Stored items
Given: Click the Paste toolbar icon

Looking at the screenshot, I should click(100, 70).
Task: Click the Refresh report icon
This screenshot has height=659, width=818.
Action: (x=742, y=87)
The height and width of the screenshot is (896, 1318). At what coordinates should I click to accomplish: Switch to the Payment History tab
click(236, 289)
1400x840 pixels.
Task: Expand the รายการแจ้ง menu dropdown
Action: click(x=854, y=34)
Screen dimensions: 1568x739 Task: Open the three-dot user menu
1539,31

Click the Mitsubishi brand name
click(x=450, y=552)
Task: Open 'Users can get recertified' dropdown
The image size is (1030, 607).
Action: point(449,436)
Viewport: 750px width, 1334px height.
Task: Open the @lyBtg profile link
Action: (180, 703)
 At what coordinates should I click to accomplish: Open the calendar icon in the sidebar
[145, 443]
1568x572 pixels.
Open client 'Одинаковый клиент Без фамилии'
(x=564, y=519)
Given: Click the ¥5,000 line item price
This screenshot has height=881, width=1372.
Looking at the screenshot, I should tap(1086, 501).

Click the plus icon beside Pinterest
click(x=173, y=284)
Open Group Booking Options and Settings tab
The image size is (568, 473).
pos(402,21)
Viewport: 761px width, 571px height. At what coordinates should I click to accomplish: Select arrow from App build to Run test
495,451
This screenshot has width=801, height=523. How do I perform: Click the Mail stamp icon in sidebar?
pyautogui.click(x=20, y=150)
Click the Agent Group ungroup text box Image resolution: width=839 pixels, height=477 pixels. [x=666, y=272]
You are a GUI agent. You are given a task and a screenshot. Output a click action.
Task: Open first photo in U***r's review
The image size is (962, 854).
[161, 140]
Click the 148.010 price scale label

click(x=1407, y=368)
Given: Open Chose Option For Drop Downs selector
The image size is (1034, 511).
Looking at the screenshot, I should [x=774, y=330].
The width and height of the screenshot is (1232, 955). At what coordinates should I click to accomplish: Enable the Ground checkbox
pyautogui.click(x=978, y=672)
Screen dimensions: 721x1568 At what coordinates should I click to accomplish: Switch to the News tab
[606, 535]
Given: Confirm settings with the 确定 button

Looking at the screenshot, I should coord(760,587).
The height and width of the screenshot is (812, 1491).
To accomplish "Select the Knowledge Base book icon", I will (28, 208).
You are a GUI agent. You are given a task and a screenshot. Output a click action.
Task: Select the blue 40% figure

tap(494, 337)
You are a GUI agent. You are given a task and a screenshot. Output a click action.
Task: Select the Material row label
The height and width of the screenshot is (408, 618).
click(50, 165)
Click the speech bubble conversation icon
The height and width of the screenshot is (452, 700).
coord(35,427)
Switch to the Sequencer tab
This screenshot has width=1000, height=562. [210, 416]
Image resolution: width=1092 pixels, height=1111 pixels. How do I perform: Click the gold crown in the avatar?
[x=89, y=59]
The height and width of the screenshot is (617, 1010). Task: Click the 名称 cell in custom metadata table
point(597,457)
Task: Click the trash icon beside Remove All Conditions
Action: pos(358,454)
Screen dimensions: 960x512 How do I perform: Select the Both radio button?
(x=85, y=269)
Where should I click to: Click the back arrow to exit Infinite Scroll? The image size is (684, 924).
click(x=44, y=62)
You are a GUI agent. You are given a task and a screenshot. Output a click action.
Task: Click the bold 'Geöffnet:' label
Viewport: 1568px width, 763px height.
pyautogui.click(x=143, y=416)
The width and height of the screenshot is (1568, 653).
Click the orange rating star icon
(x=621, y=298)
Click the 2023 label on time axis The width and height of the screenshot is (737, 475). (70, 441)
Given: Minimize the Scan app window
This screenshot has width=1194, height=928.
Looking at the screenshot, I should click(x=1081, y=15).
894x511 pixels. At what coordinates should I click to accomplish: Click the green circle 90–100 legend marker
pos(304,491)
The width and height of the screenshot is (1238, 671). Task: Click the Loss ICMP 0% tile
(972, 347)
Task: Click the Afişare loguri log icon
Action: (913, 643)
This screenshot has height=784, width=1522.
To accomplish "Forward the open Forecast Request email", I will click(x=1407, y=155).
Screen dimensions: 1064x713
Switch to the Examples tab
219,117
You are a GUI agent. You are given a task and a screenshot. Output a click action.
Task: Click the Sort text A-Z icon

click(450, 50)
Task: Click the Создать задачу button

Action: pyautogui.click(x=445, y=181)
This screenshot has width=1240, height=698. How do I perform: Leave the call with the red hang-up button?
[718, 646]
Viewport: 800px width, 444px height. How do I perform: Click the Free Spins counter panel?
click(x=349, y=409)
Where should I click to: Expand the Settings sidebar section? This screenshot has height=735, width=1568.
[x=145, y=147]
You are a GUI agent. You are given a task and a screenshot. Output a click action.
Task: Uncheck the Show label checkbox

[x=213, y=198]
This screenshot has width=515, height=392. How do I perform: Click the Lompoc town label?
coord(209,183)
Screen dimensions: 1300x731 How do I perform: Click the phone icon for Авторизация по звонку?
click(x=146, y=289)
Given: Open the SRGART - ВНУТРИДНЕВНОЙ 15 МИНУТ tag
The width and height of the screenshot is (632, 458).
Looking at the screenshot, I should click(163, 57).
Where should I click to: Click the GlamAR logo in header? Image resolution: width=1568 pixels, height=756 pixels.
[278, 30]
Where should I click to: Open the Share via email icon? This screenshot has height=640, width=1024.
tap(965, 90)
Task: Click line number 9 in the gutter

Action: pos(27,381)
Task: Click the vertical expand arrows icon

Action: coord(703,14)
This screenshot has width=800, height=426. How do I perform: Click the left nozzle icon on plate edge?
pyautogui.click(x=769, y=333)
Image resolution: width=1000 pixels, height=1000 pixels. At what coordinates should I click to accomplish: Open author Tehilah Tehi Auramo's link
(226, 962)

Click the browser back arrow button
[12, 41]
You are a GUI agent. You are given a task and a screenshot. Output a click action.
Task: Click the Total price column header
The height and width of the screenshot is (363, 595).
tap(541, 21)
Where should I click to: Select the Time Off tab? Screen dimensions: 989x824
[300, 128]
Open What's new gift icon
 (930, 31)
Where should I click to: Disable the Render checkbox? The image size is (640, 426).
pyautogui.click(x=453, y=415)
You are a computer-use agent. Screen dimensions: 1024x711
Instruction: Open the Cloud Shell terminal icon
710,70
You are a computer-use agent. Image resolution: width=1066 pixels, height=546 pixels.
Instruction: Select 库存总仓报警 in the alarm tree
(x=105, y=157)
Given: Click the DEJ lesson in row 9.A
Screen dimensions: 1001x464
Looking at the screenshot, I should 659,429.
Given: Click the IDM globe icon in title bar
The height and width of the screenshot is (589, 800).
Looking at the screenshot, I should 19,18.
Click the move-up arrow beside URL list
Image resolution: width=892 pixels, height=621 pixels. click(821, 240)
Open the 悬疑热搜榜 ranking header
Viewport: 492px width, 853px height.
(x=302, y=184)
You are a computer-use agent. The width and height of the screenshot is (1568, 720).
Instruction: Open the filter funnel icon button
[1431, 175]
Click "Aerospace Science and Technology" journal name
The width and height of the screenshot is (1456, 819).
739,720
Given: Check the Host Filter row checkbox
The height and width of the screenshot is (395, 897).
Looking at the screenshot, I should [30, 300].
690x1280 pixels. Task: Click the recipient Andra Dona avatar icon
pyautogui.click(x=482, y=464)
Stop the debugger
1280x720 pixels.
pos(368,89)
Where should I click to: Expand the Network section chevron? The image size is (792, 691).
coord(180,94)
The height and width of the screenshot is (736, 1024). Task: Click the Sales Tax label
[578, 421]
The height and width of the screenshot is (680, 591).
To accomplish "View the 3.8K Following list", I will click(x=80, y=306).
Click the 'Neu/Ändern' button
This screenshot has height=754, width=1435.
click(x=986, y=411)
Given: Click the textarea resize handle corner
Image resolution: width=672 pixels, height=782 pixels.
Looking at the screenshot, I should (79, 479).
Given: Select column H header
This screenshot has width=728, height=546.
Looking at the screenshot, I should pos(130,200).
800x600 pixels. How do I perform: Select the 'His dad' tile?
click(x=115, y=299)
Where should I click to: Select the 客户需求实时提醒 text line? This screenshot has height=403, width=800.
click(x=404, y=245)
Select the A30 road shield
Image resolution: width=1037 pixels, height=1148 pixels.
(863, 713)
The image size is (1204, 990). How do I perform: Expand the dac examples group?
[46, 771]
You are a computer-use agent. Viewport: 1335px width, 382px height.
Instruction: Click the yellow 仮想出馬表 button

WHAT TO WORK ON —
Find the lines above that contain the word "computer" and collect them.

OUTPUT BELOW —
You are a computer-use agent. Screen dimensions: 1024x711
You are a computer-use agent. Image resolution: width=1066 pixels, height=546 pixels.
You are a computer-use agent. The width and height of the screenshot is (1568, 720).
You are a computer-use agent. Viewport: 1335px width, 382px height.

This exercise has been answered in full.